On the contrary the cancelled agreements related to the whole structure of the appellants' profit-making apparatus. They regulated the appellants' activities, defined what they might and what they might not do, and affected the whole conduct of their business. I have difficulty in seeing how money laid out to secure, or money received for the cancellation of, so fundamental an organization of a trader's activities can be regarded as an income disbursement or an income receipt. Mr. Hills very properly warned your Lordships against being misled as to the legal character of the payment by its magnitude, for magnitude is a relative term and we are dealing with companies which think in millions. But the magnitude of a transaction is not an entirely irrelevant consideration. The legal distinction between a repair and a renewal may be influenced by the expense involved. In the present case, however, it is not the largeness of the sum that is important but the nature of the asset that was surrendered. In my opinion that asset, the congeries of rights which the appellants enjoyed under the agreements and which for a price they surrendered, was a capital asset.

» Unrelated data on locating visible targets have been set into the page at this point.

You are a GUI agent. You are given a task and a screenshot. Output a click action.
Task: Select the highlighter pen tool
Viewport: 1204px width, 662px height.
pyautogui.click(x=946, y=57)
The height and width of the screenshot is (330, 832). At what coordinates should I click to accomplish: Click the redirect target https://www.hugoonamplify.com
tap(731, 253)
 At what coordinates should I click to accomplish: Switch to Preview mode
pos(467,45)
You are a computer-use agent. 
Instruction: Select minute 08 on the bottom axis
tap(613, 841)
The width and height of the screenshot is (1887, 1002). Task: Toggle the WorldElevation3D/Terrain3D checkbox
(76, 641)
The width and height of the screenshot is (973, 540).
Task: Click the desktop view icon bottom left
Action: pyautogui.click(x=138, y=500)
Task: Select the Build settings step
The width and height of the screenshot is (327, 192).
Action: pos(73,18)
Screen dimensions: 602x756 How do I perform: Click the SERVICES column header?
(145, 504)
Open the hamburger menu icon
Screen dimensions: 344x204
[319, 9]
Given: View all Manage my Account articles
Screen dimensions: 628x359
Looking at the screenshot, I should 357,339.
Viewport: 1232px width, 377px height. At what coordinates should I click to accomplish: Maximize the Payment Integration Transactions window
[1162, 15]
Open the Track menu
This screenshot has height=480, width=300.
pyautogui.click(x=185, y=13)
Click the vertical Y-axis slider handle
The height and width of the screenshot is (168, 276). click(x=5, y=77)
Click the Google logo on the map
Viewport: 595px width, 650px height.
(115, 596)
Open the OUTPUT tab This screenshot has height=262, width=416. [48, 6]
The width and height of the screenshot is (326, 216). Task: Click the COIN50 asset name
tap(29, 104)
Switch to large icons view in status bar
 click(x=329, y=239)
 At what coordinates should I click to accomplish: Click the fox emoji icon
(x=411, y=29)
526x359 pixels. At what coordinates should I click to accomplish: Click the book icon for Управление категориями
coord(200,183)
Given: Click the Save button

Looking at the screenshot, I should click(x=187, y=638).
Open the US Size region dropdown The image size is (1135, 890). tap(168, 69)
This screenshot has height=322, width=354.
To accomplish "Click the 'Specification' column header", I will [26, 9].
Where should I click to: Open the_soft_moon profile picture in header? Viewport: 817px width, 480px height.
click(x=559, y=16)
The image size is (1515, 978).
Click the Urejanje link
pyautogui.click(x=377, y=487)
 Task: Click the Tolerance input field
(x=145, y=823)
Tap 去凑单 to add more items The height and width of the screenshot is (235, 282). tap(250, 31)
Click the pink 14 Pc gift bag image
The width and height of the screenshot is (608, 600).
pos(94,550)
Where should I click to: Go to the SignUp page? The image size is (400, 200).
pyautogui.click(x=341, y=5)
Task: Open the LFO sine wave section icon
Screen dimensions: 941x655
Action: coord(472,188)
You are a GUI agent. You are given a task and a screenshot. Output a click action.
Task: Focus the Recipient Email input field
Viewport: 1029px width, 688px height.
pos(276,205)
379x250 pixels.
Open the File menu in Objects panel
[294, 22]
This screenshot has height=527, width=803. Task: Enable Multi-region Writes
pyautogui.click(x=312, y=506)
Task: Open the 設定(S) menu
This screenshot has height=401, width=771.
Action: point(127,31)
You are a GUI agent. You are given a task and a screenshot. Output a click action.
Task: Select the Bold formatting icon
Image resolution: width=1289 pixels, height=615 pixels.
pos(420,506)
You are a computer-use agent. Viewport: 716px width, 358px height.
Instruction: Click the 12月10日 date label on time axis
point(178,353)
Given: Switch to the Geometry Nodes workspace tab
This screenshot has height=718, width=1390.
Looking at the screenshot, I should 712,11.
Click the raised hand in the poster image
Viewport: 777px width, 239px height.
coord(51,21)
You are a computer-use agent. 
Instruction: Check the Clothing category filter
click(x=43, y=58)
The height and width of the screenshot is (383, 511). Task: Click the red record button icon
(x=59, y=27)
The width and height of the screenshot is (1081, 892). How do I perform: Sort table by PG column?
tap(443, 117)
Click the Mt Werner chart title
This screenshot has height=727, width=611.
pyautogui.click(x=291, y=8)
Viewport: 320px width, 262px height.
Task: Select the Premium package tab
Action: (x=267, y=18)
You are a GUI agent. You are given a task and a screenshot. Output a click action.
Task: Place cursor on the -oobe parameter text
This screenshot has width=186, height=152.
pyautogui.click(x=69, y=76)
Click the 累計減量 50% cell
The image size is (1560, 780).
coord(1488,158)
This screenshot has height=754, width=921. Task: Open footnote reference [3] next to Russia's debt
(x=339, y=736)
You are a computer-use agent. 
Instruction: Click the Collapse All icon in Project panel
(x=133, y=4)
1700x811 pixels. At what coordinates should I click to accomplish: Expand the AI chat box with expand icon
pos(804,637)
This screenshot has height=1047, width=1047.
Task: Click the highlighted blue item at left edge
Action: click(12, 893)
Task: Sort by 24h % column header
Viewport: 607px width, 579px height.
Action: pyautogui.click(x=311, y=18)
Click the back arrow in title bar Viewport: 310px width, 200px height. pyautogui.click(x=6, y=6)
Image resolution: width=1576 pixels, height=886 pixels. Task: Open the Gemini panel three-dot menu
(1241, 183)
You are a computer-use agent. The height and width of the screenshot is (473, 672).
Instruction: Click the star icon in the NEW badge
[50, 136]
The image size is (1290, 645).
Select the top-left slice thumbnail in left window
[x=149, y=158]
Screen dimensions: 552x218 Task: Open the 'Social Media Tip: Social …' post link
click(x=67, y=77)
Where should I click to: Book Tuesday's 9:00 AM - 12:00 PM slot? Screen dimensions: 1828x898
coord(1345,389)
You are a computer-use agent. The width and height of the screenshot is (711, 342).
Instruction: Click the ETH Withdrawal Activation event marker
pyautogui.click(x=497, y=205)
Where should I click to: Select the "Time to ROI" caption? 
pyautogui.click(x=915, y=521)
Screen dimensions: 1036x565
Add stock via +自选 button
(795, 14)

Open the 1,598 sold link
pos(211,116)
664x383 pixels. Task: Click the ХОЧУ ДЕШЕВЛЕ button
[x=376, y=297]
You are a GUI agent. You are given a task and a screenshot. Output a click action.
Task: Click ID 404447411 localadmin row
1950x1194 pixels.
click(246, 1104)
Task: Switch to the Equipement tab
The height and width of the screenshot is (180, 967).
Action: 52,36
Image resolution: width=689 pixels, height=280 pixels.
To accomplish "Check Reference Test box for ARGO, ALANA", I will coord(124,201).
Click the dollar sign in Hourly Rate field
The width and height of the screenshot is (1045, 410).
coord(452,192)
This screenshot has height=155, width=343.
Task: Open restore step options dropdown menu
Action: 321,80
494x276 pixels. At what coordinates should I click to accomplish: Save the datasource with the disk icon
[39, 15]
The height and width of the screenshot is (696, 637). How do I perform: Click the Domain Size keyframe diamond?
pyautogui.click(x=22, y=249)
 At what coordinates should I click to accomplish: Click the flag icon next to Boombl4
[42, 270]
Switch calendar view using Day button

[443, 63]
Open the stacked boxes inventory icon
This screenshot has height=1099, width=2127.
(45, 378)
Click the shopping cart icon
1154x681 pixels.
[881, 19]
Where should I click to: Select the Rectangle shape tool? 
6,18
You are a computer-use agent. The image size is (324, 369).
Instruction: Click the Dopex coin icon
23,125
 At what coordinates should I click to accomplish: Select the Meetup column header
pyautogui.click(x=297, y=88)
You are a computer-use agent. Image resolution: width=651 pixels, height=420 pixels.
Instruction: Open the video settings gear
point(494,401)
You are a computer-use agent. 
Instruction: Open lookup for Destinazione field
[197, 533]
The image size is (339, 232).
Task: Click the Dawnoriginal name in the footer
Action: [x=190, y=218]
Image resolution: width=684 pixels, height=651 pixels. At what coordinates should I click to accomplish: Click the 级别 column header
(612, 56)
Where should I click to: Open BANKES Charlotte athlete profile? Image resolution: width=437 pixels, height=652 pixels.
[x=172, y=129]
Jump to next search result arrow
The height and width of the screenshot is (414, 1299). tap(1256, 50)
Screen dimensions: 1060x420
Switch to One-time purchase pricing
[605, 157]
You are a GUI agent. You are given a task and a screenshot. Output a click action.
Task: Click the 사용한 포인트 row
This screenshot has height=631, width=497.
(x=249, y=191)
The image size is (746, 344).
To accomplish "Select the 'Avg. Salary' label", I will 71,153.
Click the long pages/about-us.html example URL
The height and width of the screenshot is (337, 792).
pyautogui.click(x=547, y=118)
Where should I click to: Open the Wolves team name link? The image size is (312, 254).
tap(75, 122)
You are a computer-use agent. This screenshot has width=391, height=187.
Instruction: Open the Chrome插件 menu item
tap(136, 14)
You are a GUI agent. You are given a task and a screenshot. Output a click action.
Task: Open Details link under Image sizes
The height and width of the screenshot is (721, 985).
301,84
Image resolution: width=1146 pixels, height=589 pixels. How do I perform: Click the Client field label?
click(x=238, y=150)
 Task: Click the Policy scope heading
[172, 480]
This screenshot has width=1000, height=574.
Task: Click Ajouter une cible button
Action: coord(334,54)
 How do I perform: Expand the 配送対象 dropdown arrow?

I have not overlooked the criterion afforded by the economists' differentiation between fixed and circulating capital which Lord Haldane invoked in John Smith & Son v. Moore [F18] and on which the Court of Appeal relied in the present case, but I confess that I have not found it very helpful. Circulating capital is capital which is turned over and in the process of being turned over yields profit or loss. Fixed capital is not involved directly in that process, and remains unaffected by it. If this is to be the test, I fail to see how the appellants could be said to have been engaged in turning over the asset which the agreements in question constituted. The agreements formed the fixed framework within which their circulating capital operated; they were not incidental to the working of their profit-making machine but were essential parts of the mechanism itself. They provided the means of making profits, but they themselves did not yield profits. The profits of the appellants arose from manufacturing and dealing in margarine.
For these reasons I am of opinion that the judgment of the Court of Appeal should be reversed with costs and the judgment of Finlay J. restored.